Mikołaj "Bagi" Bagiński i Magdalena Tarnowska podgrzewali plotki o związku w "TzG"
Mikołaj "Bagi" Bagiński i Magdalena Tarnowska wygrali 17. edycję programu "Taniec z gwiazdami". Fani cieszyli się z ich sukcesu, ale jeszcze bardziej interesowało ich pytanie, czy influencer i tancerka są razem. Nie bez powodu - w programie często padały między nimi niezwykle czułe wyznania, jak "Tak szczerze się przy tobie uśmiecham, że nie chciałbym się już inaczej uśmiechać w swoim życiu" Bagiego w finałowym odcinku.
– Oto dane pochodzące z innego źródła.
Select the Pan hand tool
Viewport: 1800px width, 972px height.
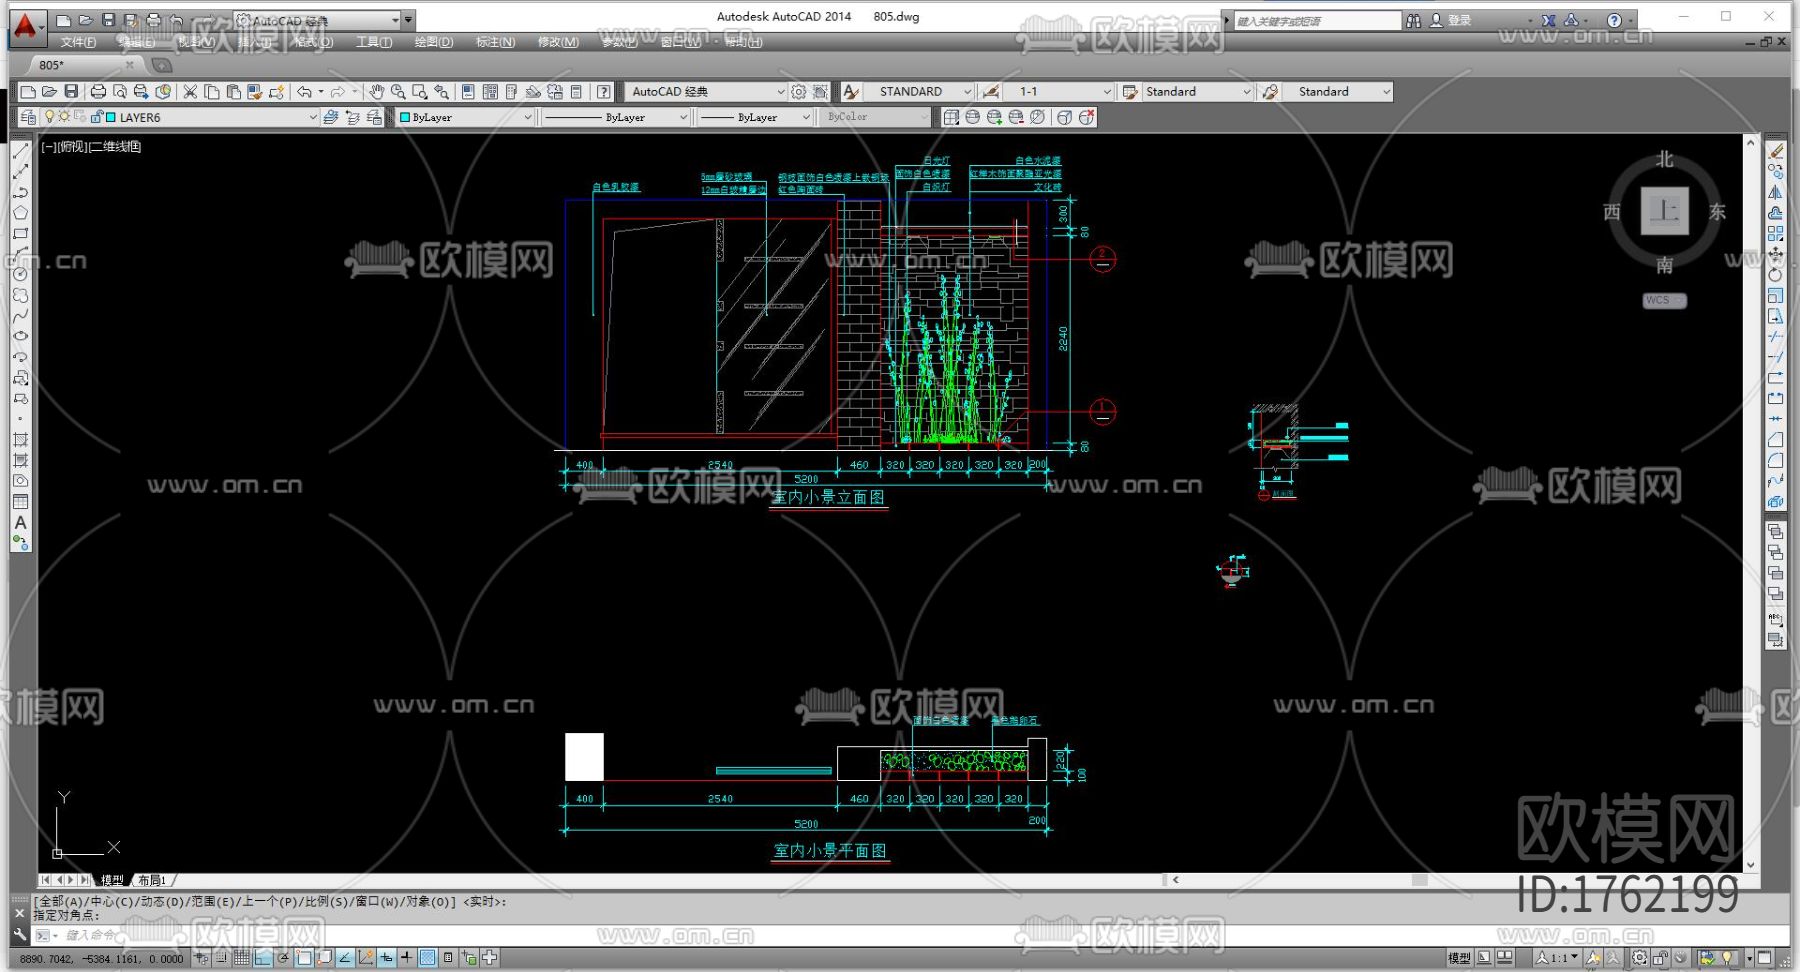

Mikołaj kupił Magdzie złotą bransoletkę na pamiątkę ich wspólnej przygody, a jeszcze wcześniej też działo się sporo. W 6. odcinku, w którym odtworzyli choreografię Klaudii Halejcio i Tomasza Barańskiego, wszyscy zastanawiali się, czy doszło między nimi do pocałunku. Osłonili twarze dłońmi, więc nie było to pewne - ale na policzku Bagiego widać było później szminkę Tarnowskiej. Nie można też zapomnieć o tanecznych oświadczynach i ślubie na parkiecie z 8. odcinka. Teraz jednak prawda wyszła na jaw - i nie ucieszy ona fanów tego duetu.
Bagi wreszcie wyjawił prawdę o pocałunku w "Tańcu z gwiazdami"
Bagiński pojawił się tydzień po finale "TzG" w podcaście Kuby Wojewódzkiego i Piotra Kędzierskiego. Postanowił wreszcie być szczery i nie owijając w bawełnę, wyznał prawdę o rzekomym pocałunku podczas tango argentino. Przyznał, że wszystko zaczęło się od tego, że "wszyscy" łączyli go z jego taneczną partnerką.
"Nas wszyscy łączyli od początku programu - z Madzią, moją partnerką taneczną - że my na pewno jesteśmy razem, że to ukrywamy. I był moment, w którym mieliśmy odtworzyć choreografię tango argentino, Klaudii [...], które tańczyli z Tomkiem. I oni się pocałowali na parkiecie. I produkcja, myślę, że świadoma tego, dała nam ten sam taniec, z myślą, że my się pocałujemy" - wyznał Bagi w podcaście.
Influencer wyjawił kolejne kulisy tej sceny - według niego osoby związane z programem, ale też ich znajomi, trochę w żartach, ale jednak także serio - oczekiwali, żeby na parkiecie dojdzie do pocałunku. On jednak nie chciał się na to zgodzić.
"Byłem świadomy tego, że od momentu, w którym się pocałujemy w szóstym odcinku, wszyscy będą o tym pisać. A ja mówię - nie chcę jechać po linii najmniejszego oporu. Uważam, że autentyczność na koniec dnia się obroni" - wyjaśnił Bagiński.
I w tym momencie wreszcie przyznał wprost: "My nie byliśmy razem i nie jesteśmy razem".
Bagiński o relacji z Magdą Tarnowską. "Jestem singlem"
Bagi, choć jeszcze niedawno migał się od konkretnych odpowiedzi na temat relacji z Magdą Tarnowską, teraz jednoznacznie ogłosił: nie tylko nigdy nie pocałowali się na parkiecie, ale też nie byli i nie są parą.
Zapytany przez Wojewódzkiego, czy w przyszłości też nie ma szansy na miłość, odpowiedział znów niejednoznacznie, że "nigdy nie mów nigdy". Jednak już kolejne słowa do końca zdejmują z tego duetu atmosferę romantyzmu.
Mówiąc o pierścionku, który kupił tancerce na potrzeby ślubnej choreografii, powiedział obojętnie: "Był, teraz już nie ma". Dodał też, że "był przepiękny, z numerem dziewięć, ale jeżeli miałbym się zaręczyć, to raczej bez dziewiątki wtedy już". Powtórzył też, że zarówno on, jak i Magda są singlami.